Task objective:
Among the lines of the records below, copy those that hold the word "computer".

Start of Records provided

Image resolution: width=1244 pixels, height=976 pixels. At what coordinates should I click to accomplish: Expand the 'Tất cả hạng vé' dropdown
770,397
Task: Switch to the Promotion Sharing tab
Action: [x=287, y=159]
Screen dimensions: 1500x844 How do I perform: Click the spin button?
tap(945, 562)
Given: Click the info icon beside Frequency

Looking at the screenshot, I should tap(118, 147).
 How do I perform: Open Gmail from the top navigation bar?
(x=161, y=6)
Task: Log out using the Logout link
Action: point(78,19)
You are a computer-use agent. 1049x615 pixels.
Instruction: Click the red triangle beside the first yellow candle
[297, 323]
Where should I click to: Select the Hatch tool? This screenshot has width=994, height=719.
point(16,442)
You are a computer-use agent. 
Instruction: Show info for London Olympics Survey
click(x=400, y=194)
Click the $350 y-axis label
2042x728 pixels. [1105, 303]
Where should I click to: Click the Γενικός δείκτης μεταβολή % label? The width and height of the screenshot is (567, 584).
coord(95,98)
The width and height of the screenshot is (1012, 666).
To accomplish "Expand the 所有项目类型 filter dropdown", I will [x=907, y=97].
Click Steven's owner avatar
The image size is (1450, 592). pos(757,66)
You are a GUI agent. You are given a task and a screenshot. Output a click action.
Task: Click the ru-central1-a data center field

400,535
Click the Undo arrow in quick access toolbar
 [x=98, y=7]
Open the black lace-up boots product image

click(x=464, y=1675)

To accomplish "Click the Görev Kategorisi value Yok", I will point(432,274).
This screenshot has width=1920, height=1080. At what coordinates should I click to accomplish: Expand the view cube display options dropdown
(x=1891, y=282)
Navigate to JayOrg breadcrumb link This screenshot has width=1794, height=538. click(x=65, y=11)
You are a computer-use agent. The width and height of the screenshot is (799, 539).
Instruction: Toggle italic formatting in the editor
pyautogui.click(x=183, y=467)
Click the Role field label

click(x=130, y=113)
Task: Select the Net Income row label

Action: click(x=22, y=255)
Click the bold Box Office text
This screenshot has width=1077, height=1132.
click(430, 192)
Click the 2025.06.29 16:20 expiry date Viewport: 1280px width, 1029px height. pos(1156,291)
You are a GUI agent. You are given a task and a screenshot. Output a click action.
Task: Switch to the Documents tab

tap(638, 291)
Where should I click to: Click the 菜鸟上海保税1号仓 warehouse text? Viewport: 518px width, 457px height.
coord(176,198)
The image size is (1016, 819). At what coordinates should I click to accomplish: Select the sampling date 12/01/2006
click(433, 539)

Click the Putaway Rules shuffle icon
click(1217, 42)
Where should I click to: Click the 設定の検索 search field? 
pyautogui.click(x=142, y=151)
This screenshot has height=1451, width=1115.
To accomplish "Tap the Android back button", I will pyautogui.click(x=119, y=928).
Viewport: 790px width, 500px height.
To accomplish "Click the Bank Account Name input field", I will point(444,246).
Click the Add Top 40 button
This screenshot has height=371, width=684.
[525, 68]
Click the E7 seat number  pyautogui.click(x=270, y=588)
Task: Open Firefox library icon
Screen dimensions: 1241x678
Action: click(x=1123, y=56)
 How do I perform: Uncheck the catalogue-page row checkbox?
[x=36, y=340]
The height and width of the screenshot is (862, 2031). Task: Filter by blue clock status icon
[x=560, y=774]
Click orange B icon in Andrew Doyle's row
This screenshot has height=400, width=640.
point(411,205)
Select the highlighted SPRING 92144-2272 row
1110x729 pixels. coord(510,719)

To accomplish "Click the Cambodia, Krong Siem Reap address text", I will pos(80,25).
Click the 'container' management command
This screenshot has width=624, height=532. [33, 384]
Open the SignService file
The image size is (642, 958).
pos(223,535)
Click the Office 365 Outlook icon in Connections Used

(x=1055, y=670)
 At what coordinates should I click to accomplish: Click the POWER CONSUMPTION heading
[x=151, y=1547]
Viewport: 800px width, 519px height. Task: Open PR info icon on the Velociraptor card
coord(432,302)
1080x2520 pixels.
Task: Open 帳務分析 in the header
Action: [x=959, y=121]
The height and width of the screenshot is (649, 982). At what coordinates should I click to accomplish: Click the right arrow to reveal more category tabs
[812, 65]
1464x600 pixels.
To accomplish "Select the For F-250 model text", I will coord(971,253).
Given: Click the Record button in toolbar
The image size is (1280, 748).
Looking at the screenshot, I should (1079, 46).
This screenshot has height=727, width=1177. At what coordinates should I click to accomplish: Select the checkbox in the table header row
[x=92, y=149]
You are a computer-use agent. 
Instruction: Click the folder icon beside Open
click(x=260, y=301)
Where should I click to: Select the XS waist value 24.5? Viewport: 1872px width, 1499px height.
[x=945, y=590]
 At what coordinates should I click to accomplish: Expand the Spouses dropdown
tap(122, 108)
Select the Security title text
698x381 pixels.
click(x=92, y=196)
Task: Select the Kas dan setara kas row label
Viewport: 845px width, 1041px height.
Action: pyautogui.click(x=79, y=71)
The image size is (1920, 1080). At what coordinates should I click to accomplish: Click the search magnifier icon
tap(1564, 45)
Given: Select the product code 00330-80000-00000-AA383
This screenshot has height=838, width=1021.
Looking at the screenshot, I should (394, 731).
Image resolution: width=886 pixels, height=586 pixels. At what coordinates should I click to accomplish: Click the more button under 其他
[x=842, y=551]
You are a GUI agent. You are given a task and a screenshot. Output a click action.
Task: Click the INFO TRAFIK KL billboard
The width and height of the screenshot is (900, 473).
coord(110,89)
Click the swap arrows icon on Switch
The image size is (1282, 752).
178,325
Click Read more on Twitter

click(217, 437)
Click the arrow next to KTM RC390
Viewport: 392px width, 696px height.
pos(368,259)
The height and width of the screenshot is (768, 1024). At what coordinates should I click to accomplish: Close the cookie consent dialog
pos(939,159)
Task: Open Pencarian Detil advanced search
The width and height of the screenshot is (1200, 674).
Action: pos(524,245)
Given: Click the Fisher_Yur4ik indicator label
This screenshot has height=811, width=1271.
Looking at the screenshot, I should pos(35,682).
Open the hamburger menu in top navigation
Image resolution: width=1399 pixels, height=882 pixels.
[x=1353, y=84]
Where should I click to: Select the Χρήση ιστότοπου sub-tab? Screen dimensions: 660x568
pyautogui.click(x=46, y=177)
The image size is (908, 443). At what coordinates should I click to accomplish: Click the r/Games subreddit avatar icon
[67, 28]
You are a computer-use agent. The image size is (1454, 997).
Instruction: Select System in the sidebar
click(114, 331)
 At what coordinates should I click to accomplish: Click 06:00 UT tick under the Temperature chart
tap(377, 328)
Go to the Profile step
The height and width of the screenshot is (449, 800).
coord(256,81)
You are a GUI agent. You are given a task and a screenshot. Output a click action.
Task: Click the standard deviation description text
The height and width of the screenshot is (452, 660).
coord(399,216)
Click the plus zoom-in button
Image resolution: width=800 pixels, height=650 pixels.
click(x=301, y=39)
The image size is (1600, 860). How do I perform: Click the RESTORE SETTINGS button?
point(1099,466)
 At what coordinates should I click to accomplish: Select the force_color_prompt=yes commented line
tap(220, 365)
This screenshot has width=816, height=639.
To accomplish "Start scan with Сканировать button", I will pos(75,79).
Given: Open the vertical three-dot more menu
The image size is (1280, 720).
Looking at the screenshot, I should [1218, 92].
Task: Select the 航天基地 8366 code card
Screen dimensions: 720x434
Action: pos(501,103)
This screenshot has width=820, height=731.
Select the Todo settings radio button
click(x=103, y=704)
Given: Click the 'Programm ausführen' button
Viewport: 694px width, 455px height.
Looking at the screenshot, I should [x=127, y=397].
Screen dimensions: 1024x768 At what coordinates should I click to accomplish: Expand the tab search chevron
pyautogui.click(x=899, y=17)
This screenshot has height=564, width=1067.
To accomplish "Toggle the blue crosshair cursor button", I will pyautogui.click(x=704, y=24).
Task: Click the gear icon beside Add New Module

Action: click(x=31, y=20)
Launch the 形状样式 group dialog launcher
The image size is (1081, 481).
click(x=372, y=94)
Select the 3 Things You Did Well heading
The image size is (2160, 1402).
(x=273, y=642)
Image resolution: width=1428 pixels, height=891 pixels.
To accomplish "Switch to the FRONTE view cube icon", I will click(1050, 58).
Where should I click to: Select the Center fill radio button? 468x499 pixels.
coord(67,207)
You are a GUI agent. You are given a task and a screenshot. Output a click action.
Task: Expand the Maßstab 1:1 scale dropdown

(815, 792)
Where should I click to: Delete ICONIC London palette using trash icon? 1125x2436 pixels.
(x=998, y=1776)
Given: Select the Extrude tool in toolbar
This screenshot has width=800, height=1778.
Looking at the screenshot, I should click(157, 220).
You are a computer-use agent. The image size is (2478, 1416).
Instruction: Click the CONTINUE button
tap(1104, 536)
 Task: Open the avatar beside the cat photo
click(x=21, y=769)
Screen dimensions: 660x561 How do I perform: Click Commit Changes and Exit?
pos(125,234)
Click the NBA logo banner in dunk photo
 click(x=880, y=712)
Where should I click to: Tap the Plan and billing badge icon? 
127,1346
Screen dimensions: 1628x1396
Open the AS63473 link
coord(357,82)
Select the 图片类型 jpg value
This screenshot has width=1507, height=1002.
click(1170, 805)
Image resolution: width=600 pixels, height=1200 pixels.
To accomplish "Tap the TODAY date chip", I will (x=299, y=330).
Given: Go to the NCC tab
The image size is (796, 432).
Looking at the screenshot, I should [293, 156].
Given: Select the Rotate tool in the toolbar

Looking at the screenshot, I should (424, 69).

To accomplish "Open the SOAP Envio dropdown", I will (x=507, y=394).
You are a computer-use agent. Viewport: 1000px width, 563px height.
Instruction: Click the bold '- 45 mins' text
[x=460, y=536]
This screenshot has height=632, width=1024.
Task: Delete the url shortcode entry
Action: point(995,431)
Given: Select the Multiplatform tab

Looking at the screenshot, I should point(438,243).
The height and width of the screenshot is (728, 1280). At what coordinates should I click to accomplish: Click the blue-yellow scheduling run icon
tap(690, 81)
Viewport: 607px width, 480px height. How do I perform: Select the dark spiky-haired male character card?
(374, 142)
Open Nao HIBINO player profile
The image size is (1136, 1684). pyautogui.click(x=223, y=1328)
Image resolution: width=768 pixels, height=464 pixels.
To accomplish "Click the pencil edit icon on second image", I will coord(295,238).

End of Records provided

Reply:
You are a computer-use agent. 1049x615 pixels.
You are a computer-use agent. 
You are a computer-use agent. The width and height of the screenshot is (799, 539).
You are a computer-use agent. 
You are a computer-use agent. The image size is (1454, 997).
You are a computer-use agent. The image size is (2478, 1416).
You are a computer-use agent. Viewport: 1000px width, 563px height.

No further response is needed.